Like most people my age, I get most of my news online. I begin the day by checking The New York Times, The Washington Post, and several local papers and blogs. There’s only so much news I can read before I have to work, and so the process of “checking” various news sources means scanning the headlines. I don’t generally click on hyperlinks; that’s a recipe for low productivity.
The Internet makes knowledge more accessible, and the hyperlink is the building block of ths democratization of information. The hyperlink can connect an article to its sources or to other relevant articles pretty easily, helping to change the way we experience the news from an act determined by the newsroom (reading the New York Post from cover to cover every morning) to an act that I can basically control on my own (sitting at my computer and learning everything I can about Madonna’s divorce). Remember Choose Your Own Adventure? Hyperlinks are like that, only on my computer and not exclusively for third-graders.

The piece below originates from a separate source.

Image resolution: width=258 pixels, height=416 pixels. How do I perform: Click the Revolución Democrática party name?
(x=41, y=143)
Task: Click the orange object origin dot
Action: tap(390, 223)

Let’s say I write a 1,000-word story about a subject and then link to eight other 1,000-word articles. These articles, in turn, link to other articles and Web sites, expanding my original article to a staging point for informational content of infinite length and ambiguous validity. Since the Internet allows users not only to read but also produce information, consumers can create content almost as quickly as they can read it. This is information overload—too much information and too little verification.
In mid-October, I decided to spend a day following the news through hyperlinks only. I followed every link I could find. I stuffed myself full of news to understand the potential and problems of the hyperlink. How much does the hyperlink matter? Is it an incidental addition to news, or does it actually change the way people consume information?
I began my experiment on October 15, 2008, the day after the final presidential debate. Upon waking, my initial Google searches produced millions of hits on the topic so I decided to make this easier and start by visiting the murky organization known as the Commission on Presidential Debates.
This site invited me to check out Visit My Debates, the MySpace page that served as the “official online companion” to the 2008 presidential debates. Visit My Debates claimed to let me look at the election “my way.” Sort of. It actually summarized various issues in a line or two and made me choose between the positions offered between the major candidates in order to advance to the next policy issue. The Web site also decided what the issues were. The war in Iraq was an issue, but the war in Afghanistan was not. And while homeland security was an issue, protecting civil liberties was not.
There was also a forum at the bottom of the Web site with such topics as “He is Racist and a Muslim” and “How Can “REAL” Christians vote for Obama.” In “Racist & Muslim,” the reader was treated to posts like:
So what? He has a Doctrate [sic] from Harvard Law. Does that say anything? He worked his ass off, and quite frankely [sic] he’s smarter than you and me. He even said he’s willing to pay a little more in taxes for the middle class so that they have a chance to get to where he is today. What degree does McCain have? I don’t even know. He went to graduate school but never received a degree, that [sic] says A LOT of him already.
It seems the distance between a legitimate news source and totally amateurish user-generated content is often pretty short. While the fact that the source is questionable does not necessarily mean it’s wrong (remember John Edwards and the National Enquirer?), with the discussion of McCain’s truncated graduate school career I had clearly reached a dead end on this search.
But when I got to work that morning there were thirty-seven emails in my inbox; twenty-two of them were about Joe Wurzelbacher, the misinformed assistant plumber from Ohio who gurgled up into the American news cycle and became the star of the third presidential debates. I decided to follow “Joe the Plumber” for a day.
The first thing I read, which I got from a link in the first e-mail I checked, was MSNBC’s “Palin’s shout-out to Joe (and Jane) the plumber.” The governor of Alaska apparently made some reference to “Jane the Plumber,” attempting either to discuss the glass ceiling (women can be plumbers and, um, vice presidents) or pick up some of the female plumber vote.